Classic Elite only detected collisions between the player and other objects - so really only a handful of potential collisions (I think the most objects that could exist simultaneously was something like 14, and as soon as an object was outside of scanner range it ceased to exist). Non player ships could pass through each other with impunity. Non player ships could also shoot through each other (this is of course really referring to 8-bit Elite, I know ArcElite had much more collision detection and much more advanced AI than all the other classic Elites, I don't know about things like Amiga Elite).
The maximum number of objects in classic Elite was also extremely limited. This is why most Thargoid battles happened in witch space - three fewer objects meant three more Thargons could fly.
Oolite's collision detection can probably be made more efficient, the algorithm is I think O(n^2), but don't ask me how to make it O(n) because I've not got the faintest idea (and in any case, I think Giles is working on reducing the collision detection overhead). I did Systems Analysis, not computer science
When Fedora Core 5 is out, I'm also going to see what (if any) difference using fast-objc-dispatch makes on Oolite-Linux (apparently, the GNUstep Objective-C runtime isn't the most efficient in the world, and fast-objc-dispatch will probably help older hardware).
According to gmemusage and top the 190M is pretty much all for Oolite, with a small shared componant. I guess the architectural differences are greater than I thought.
Possibly because your IRIX system for the main uses IRIX shared libraries, and GNUstep is the only thing using glibc et al. On GNU/Linux, the stack is GNU so everything propping up GNUstep is also propping up the rest of the system too and so is shared.
Well, surely the most interesting thing about Oolite is its expandability. The fact that this is achieved through a scripting system is without doubt a pro.
But i've lways linked Elite (talking about the original) to some hardware hack value. 3D on a 2mhz 6502 or on a z80 was a breakthrough achievement. So i have a sort of compultion to keep it simple. On the other hand i try out all the OXPs i find, so this seems to be a little controversial.
Probably the fault is more MacOSX's than oolite's, today's OS seem to eat ram by the cartload.
Oolite's collision detection can probably be made more efficient, the algorithm is I think O(n^2), but don't ask me how to make it O(n) because I've not got the faintest idea (and in any case, I think Giles is working on reducing the collision detection overhead). I did Systems Analysis, not computer science :-)

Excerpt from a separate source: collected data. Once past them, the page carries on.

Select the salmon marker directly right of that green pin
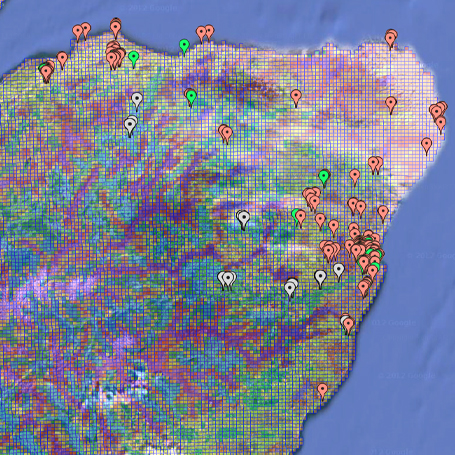The image size is (455, 455). tap(355, 177)
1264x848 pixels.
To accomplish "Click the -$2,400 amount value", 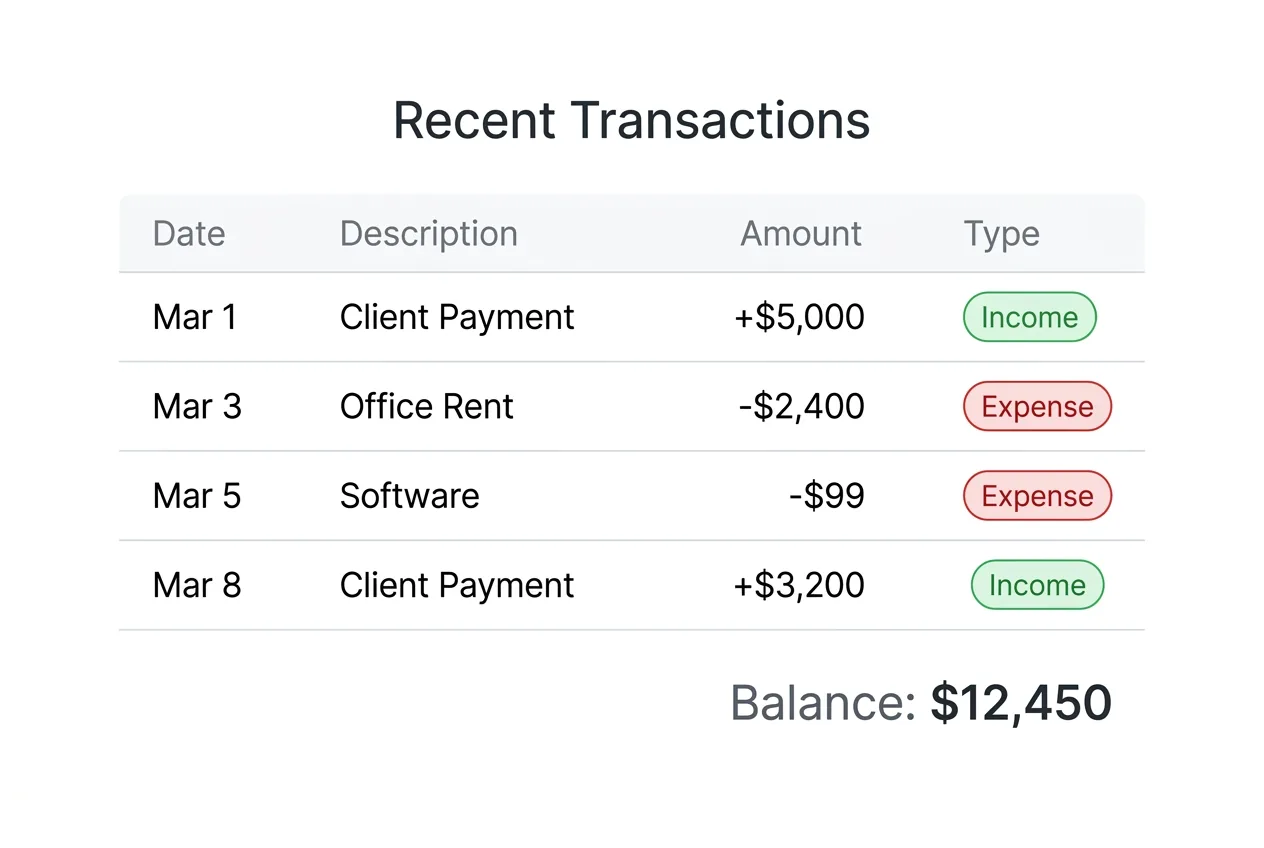I will (x=800, y=406).
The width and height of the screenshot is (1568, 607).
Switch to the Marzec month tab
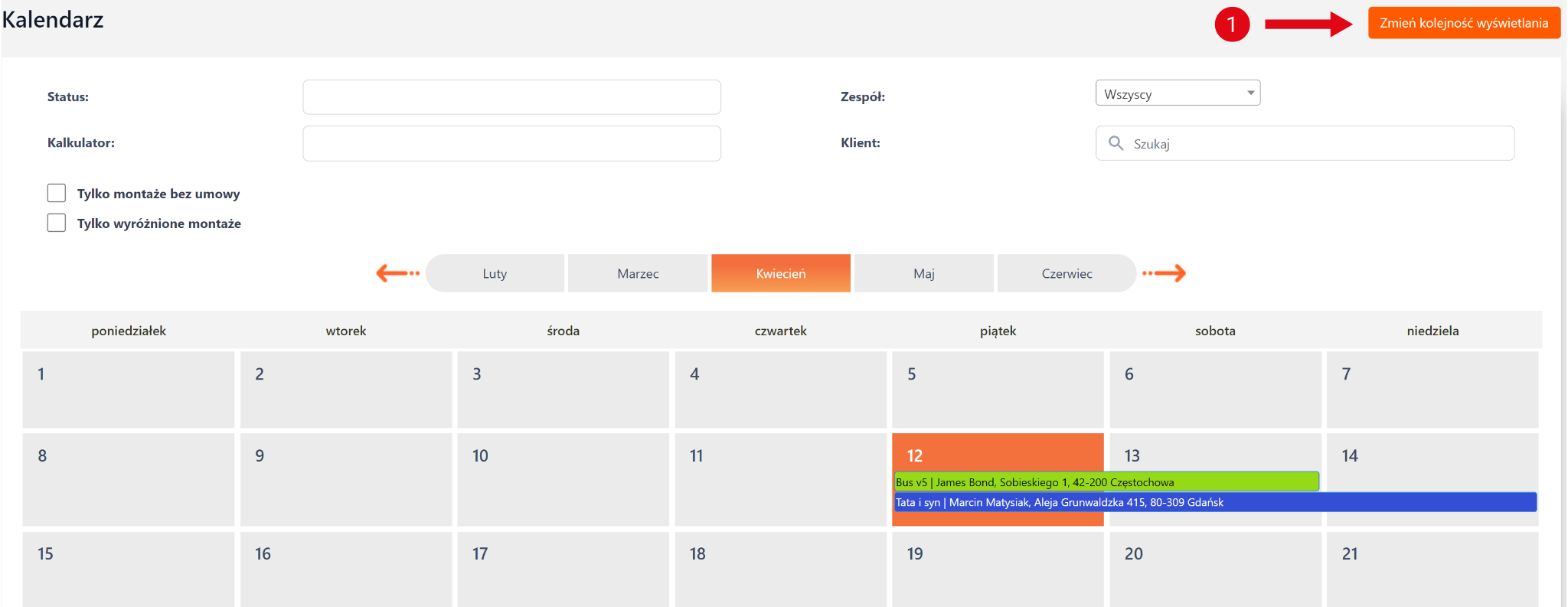coord(638,273)
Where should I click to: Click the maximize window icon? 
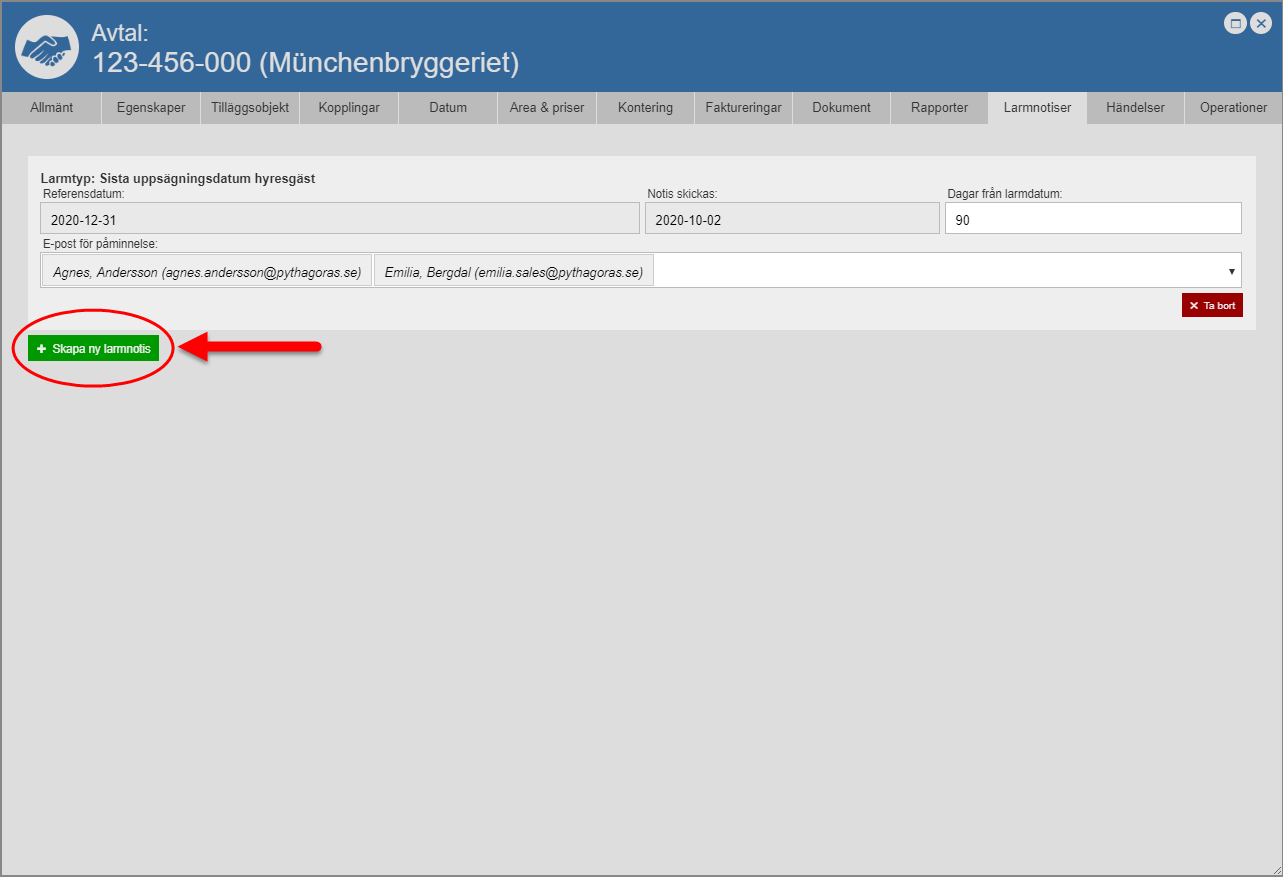[1236, 24]
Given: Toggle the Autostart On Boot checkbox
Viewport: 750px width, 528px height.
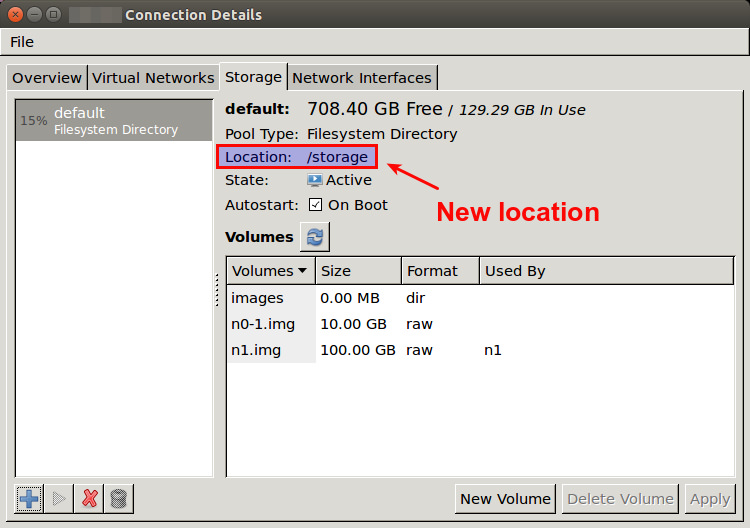Looking at the screenshot, I should [315, 205].
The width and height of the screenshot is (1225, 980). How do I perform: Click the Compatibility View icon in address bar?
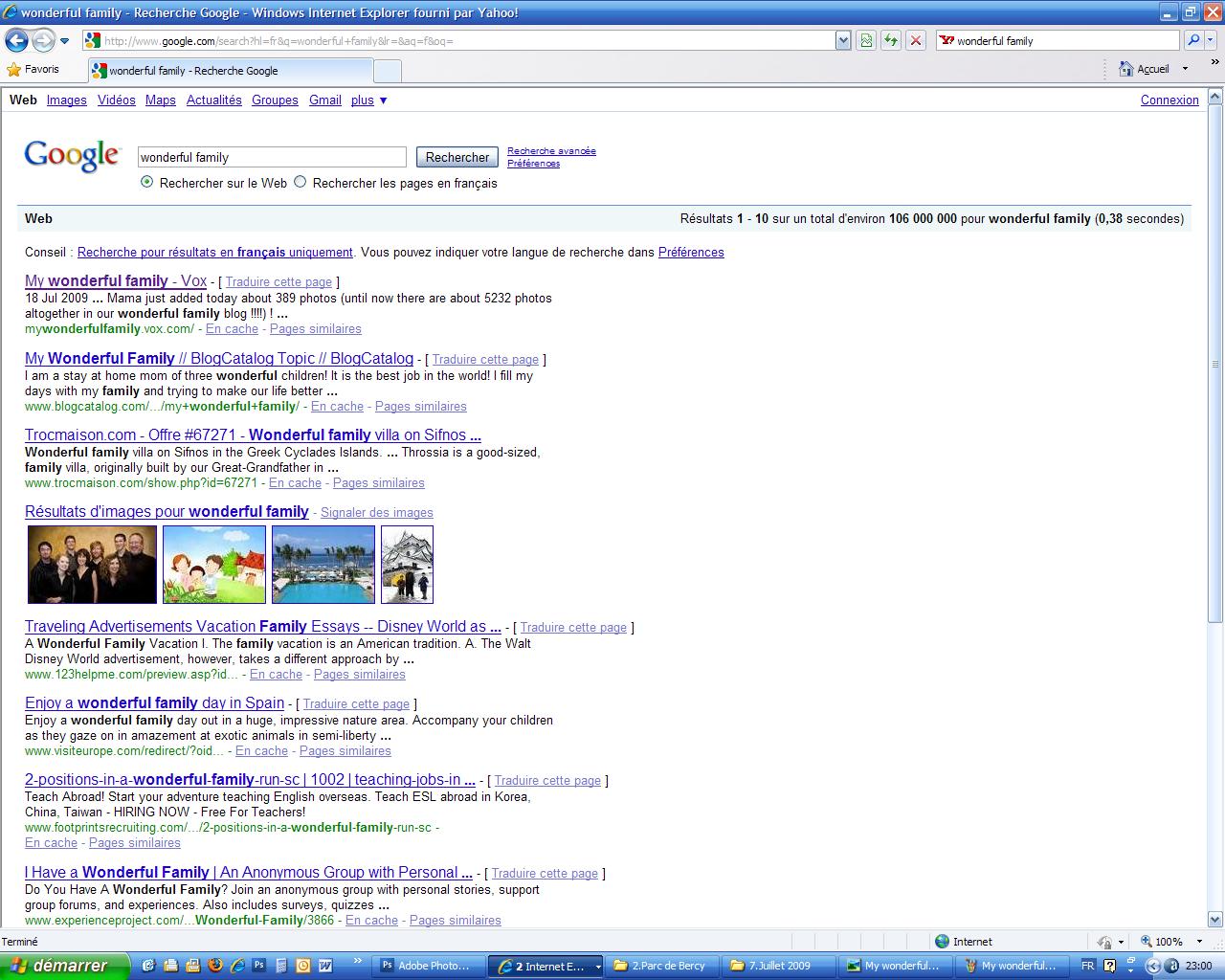point(866,40)
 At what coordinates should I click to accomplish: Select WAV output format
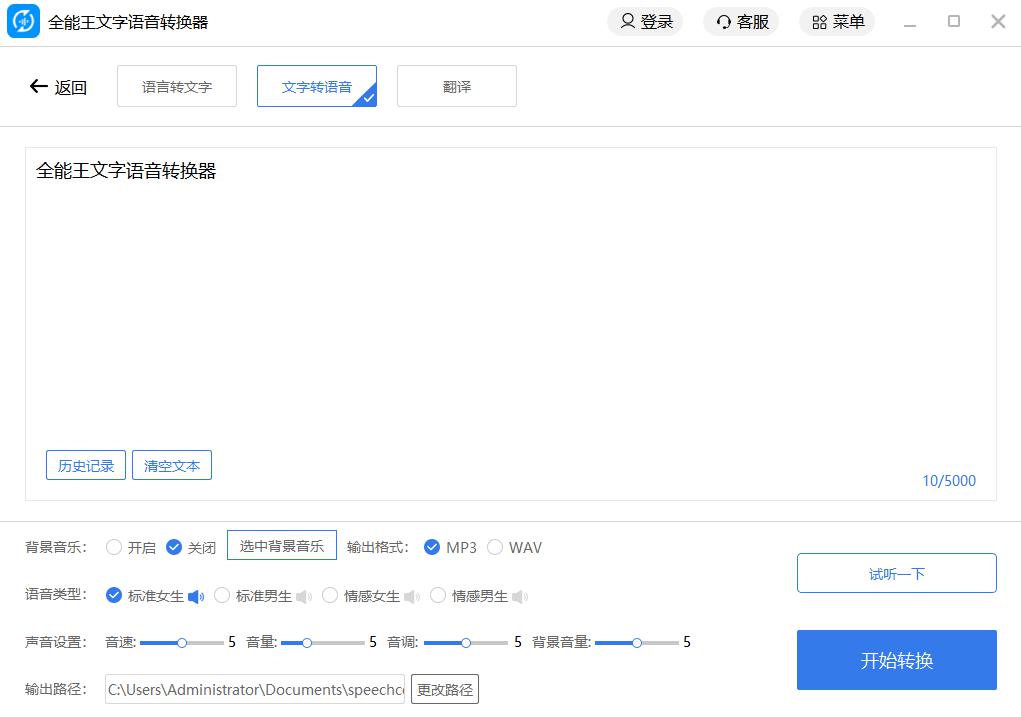[495, 547]
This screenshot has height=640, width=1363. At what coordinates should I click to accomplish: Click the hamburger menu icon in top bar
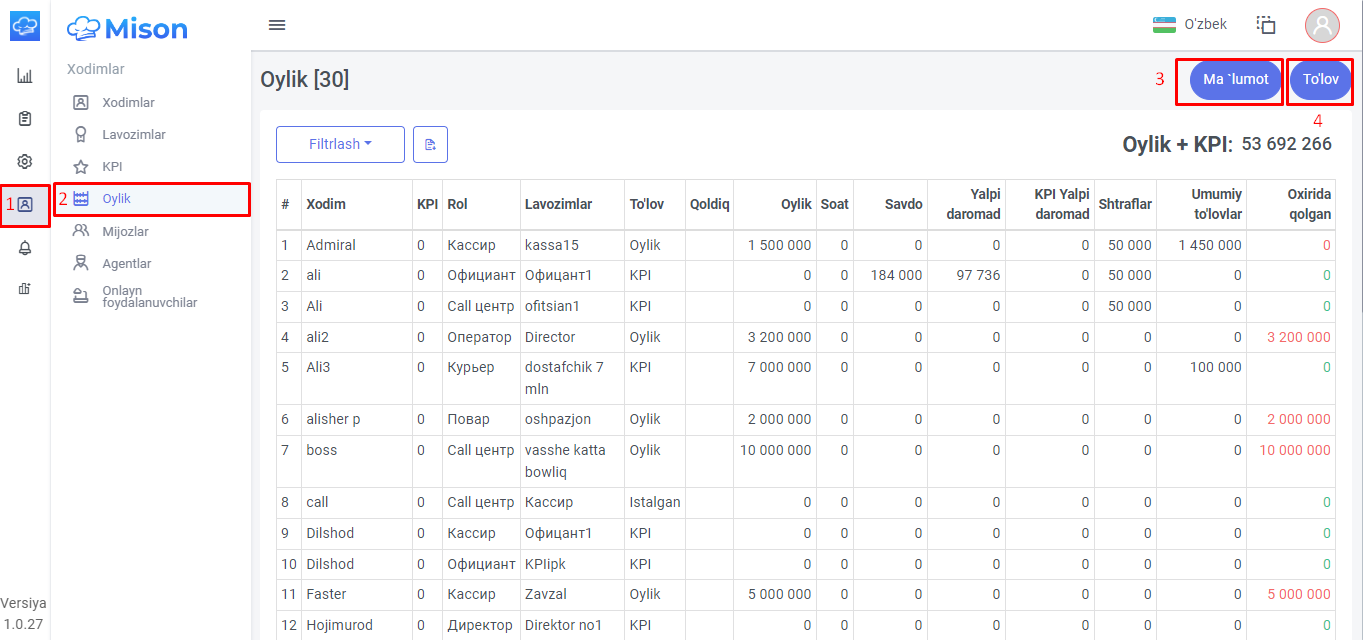coord(277,25)
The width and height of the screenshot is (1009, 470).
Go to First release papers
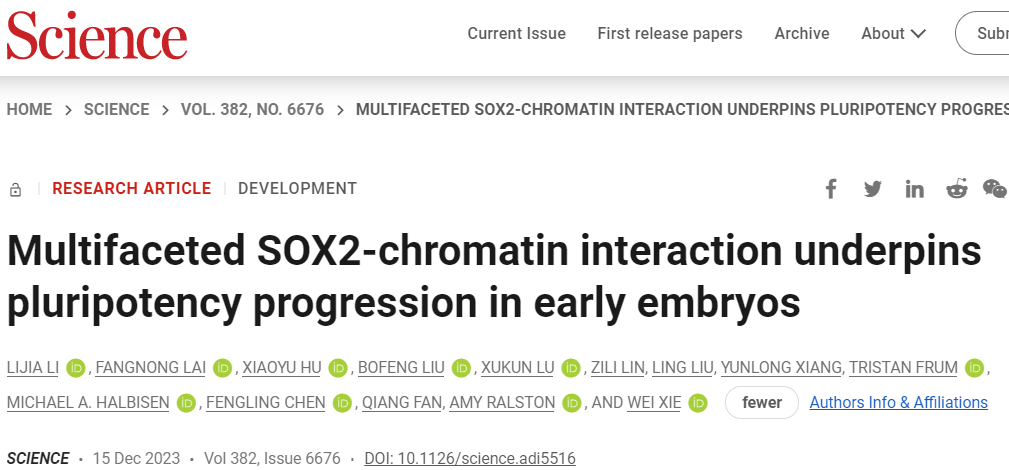pos(670,34)
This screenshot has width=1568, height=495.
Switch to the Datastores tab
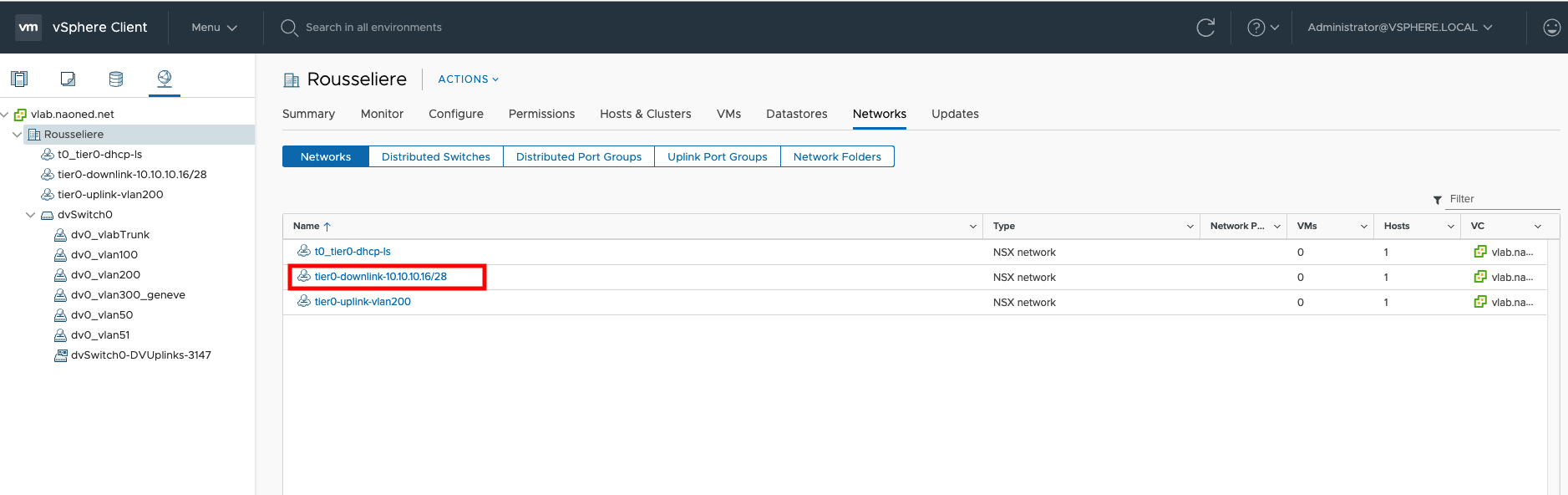796,114
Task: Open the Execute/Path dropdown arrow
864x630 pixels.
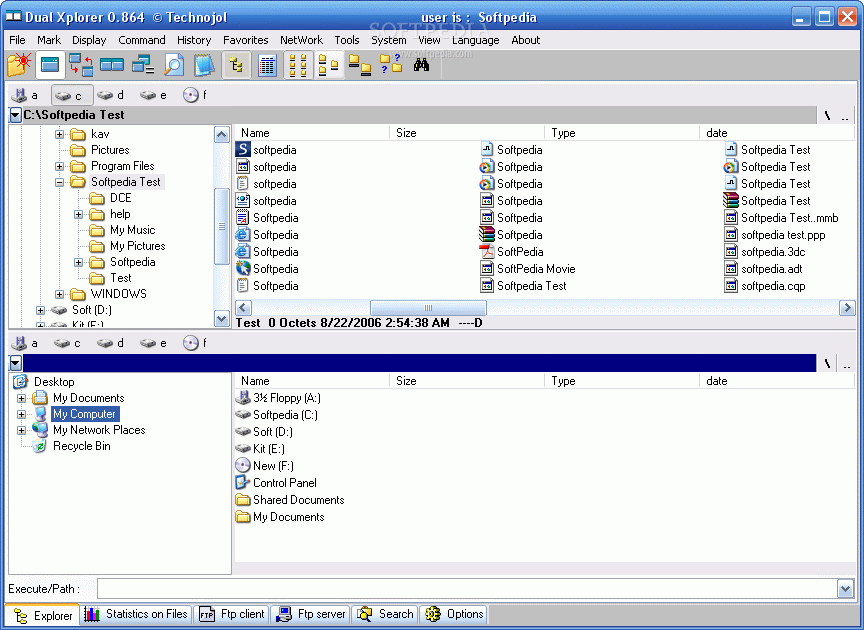Action: pyautogui.click(x=845, y=589)
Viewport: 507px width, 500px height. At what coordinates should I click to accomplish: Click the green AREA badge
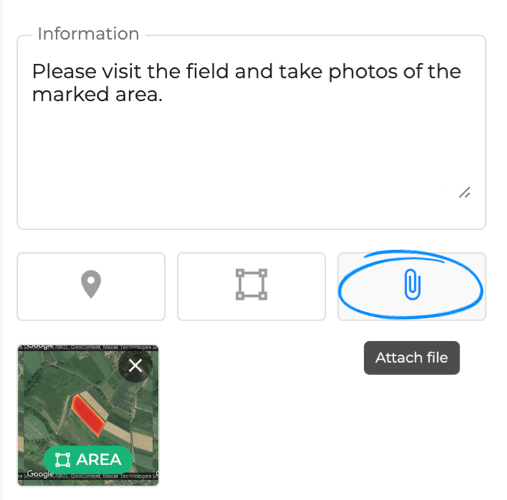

We just had a nice thread on that. :-)
winston wrote:
When Fedora Core 5 is out, I'm also going to see what (if any) difference using fast-objc-dispatch makes on Oolite-Linux (apparently, the GNUstep Objective-C runtime isn't the most efficient in the world, and fast-objc-dispatch will probably help older hardware).
Giles and I went through collision detection reducing method calls a while back, but depending on the library call overhead of the ABI fast-objc-dispatch might shave off a few percent. It’s off in Oolite-mac for pre-Tiger support.
I'm getting quite good at pitched battles @ 7-9FPS, (aka slideshowfighting, heh) but still...
That's not a performance bottleneck, that's a feature! Following on from Max Payne and the various matrix games/ripoffs, comes Oolite... now with bullet-time!
Now that's funny. Originally I had written bullet-time battles, but changed that, because I don't like The Matrix much.
(Edit: though I liked the Matrix XP, esp. The end of the movie... )
i'd like to post a follow up on my minimal system, i'm still stuck w/ ibookg3 128 mb 10.3.9 and 1.62. I've scaled colour depth down to 16 bit and the game runs much smoother, it doesn't hang anymore (i even staged a major battle with 14 laser kills with no problem. Then a pirate cove spawned a couple of offenders that chased me straight away, the game stumbled and i'm back in with no sound and no docking computers. the only thing missing are those two, but why? what's the relationship?